Recently, the buzz around Julianna Barwick and Nepenthe’s release has been unavoidably and overbearingly positive. Pitchfork named it ‘Best New Music’, and the glowing review here at The Quietus described it as "vast and expansive, intimate and affecting all at once". It must be admitted though, that this writer was somewhat less convinced, and I found Nepenthe to be, frankly, a little weak. It’s not that Barwick’s a one-trick pony, but rather that her trick remains irritatingly underdeveloped. The Magic Place was raw and fresh enough to work well, but Nepenthe feels like an over-produced and under-composed mediocrity – not unlike Sigur Rós’ bland, and similarly Alex Somers produced, Valtari. Even so, there couldn’t be a better setting for Barwick’s pocket choirs than within the 300 year-old walls of St. Giles-in-the-Fields church on a warm summer’s evening.
Stepping out in front of the congregation with characteristic timidity, Barwick mumbles a soft “hello, isn’t this exciting”, before calmly taking position behind a keyboard, sampler, effects and mic setup, and softly taking off with the first wordless vocal of the night. It’s striking to see live, with Barwick slowly building line upon line of her reverbed voice, only occasionally breaking her shut-eyed concentration to periodically poke at the varied loop and effect devices laid out in front of her. Most affecting in a live setting, other than the sheer beauty of the whole thing, is the almost hypnotic way in which one loses track. After a minute or two of building layers, it’s impossible to connect the sound with the image, and mind-bending to try and map out the structure of her multiple loops. The boundaries between one ‘aah’ and the next ‘ooh’ are almost perceptible, until an additional vocal layer or imperfection in the loop snatches away any such tangibility. Furthermore, the structure of the church really adds to the experience, introducing the additionally perplexing blend of artificially reverbed sounds leaving their speakers only to suddenly bounce around inside naturally echoing stone and wood. Her instrument is hidden in plain view, with the voice feeling like a simplistic and comprehensible focal point for an audience, albeit one under expert control (her ability to harmonise is breathtaking). Yet the way in which the sounds in your ears are truly made remains something of a mystery, the journey between their source and the listener obscured.

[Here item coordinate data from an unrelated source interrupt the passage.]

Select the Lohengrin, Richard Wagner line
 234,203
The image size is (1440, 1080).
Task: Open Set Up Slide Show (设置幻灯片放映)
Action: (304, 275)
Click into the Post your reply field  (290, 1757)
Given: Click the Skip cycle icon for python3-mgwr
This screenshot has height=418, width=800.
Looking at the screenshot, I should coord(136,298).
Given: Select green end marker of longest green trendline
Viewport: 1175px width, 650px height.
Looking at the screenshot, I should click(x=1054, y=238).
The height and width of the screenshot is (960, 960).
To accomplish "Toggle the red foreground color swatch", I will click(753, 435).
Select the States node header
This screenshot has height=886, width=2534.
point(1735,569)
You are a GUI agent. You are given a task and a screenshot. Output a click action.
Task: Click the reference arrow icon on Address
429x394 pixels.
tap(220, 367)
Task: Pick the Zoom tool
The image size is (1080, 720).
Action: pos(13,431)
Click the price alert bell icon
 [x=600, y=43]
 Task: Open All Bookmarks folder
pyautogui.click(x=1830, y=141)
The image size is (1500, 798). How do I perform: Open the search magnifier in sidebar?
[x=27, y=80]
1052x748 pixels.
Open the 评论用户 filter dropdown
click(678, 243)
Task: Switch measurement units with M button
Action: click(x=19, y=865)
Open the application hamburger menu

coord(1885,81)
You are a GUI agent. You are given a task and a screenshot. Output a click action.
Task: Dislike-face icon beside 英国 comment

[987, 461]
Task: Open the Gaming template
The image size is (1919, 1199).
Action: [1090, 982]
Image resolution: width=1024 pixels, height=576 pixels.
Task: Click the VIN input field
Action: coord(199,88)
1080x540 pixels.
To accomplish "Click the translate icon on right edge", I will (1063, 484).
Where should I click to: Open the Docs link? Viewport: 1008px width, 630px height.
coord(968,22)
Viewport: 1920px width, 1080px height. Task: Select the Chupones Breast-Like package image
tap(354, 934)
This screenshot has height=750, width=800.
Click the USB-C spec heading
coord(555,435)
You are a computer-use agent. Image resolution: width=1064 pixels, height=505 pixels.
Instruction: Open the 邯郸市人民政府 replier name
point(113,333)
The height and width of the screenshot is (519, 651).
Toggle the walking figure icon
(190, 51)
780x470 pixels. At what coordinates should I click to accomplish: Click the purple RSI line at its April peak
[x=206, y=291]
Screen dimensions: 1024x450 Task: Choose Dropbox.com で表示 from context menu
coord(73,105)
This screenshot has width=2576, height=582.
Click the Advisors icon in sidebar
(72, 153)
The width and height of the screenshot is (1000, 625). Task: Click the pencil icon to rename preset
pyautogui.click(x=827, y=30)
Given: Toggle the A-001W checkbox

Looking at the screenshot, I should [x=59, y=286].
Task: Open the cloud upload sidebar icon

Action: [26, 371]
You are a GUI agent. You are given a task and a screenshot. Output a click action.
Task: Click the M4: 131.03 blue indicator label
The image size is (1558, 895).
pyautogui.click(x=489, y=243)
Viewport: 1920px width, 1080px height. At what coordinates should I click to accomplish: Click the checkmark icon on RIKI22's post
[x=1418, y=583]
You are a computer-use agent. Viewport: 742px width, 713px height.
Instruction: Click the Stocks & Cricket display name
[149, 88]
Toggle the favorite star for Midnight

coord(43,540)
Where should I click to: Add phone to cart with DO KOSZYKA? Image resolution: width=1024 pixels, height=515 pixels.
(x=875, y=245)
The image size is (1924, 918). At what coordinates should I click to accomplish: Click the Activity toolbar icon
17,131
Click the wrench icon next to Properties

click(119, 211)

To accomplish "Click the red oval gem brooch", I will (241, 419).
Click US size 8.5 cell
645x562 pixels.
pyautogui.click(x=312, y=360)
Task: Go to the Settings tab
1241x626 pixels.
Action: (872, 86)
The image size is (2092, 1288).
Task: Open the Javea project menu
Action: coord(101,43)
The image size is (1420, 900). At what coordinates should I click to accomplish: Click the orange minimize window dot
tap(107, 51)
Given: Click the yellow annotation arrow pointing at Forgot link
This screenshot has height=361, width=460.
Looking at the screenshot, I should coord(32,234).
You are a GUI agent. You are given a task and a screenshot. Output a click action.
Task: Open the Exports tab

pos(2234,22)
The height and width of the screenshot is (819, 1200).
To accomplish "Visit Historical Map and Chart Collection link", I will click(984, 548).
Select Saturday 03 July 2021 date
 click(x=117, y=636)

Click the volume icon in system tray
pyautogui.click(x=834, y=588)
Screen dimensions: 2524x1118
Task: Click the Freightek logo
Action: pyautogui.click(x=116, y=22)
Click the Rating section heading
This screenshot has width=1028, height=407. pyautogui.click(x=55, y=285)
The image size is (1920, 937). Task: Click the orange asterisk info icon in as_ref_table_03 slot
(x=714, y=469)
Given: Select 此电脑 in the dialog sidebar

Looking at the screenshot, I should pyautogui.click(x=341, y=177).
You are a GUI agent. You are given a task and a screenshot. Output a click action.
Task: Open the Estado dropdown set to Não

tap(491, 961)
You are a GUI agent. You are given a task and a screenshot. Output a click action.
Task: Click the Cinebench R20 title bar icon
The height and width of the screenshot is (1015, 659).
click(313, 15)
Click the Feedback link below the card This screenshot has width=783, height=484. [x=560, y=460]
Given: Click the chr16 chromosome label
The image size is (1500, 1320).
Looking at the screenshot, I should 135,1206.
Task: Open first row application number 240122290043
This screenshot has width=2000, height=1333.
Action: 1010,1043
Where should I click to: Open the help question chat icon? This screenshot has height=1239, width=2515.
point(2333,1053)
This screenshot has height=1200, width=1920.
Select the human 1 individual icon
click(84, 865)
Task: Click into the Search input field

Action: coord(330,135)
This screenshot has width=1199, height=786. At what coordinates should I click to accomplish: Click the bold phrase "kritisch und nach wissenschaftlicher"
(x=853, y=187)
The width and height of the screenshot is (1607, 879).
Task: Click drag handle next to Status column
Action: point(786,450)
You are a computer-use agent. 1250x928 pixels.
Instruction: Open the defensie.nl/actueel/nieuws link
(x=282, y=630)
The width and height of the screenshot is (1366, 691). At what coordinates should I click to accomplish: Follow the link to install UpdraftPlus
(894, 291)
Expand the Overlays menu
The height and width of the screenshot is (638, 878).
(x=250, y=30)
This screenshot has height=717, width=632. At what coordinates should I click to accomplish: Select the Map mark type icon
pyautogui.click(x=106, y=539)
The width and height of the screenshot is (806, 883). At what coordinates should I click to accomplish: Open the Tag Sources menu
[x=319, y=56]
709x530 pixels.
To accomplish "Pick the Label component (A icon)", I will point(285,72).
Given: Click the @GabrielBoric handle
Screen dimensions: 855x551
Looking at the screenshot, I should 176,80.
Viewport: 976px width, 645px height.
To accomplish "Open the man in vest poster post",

Over the course of the evening, Barwick introduces additional instrumentation, including samples of strings (presumably recently made recordings of Iceland’s amiina) and her own minimal piano and keyboard interjections. After two typically ghostly wordless pieces, Barwick invites on stage guitarist Scott Bell, proudly declaring “I have a band mate now”. Bell’s interjections amount to little more than handfuls of volume pedal attacked guitar chords and notes. Minimal though they are, the guitar tones fill out the vacant low-end of the sound in the room, preventing the constant female choir sounds from becoming jarring. The biggest weakness to Barwick’s chosen modus operandi is the somewhat limited dynamic palette, and this is something else the guitar battles, adding much-needed lifts and peaks and troughs to songs that could arguably suffer from monotony.
For the grand finale, Barwick introduces a five-piece girl choir to the stage, whose contributions are surprisingly minimal. Rather than have the girls provide harmonies and the florid choral singing one would expect, the choir instead merely emphasised the repeated the key lines and codas in Barwick’s final three tunes. In particular, One Half, fresh from the newly released Nepenthe benefitted massively from being both extended by Barwick, and embellished by the choir. Rather than sounding like a half-baked Enya outtake (as on the record), in the hands of the beefed up Barwick live band, the song’s refrain of “I guess I was asleep that night” became a captivating chant of pure innocence, bursting with honesty and frankness in its simplicity, something which permeates Barwick’s entire live show and stage presence. Thanks to the omnipresent praise for Barwick’s new album, one would almost expect some sort of life-changing epiphany. Although the show doesn’t quite deliver to that level, Barwick’s still truly a one-of-a-kind, and a beguiling and unique voice. There’s great potential in her, but it remains somewhat untapped. Happy as Barwick is to idly play with her enticing aesthetic, she is still leaving it relatively un-mastered.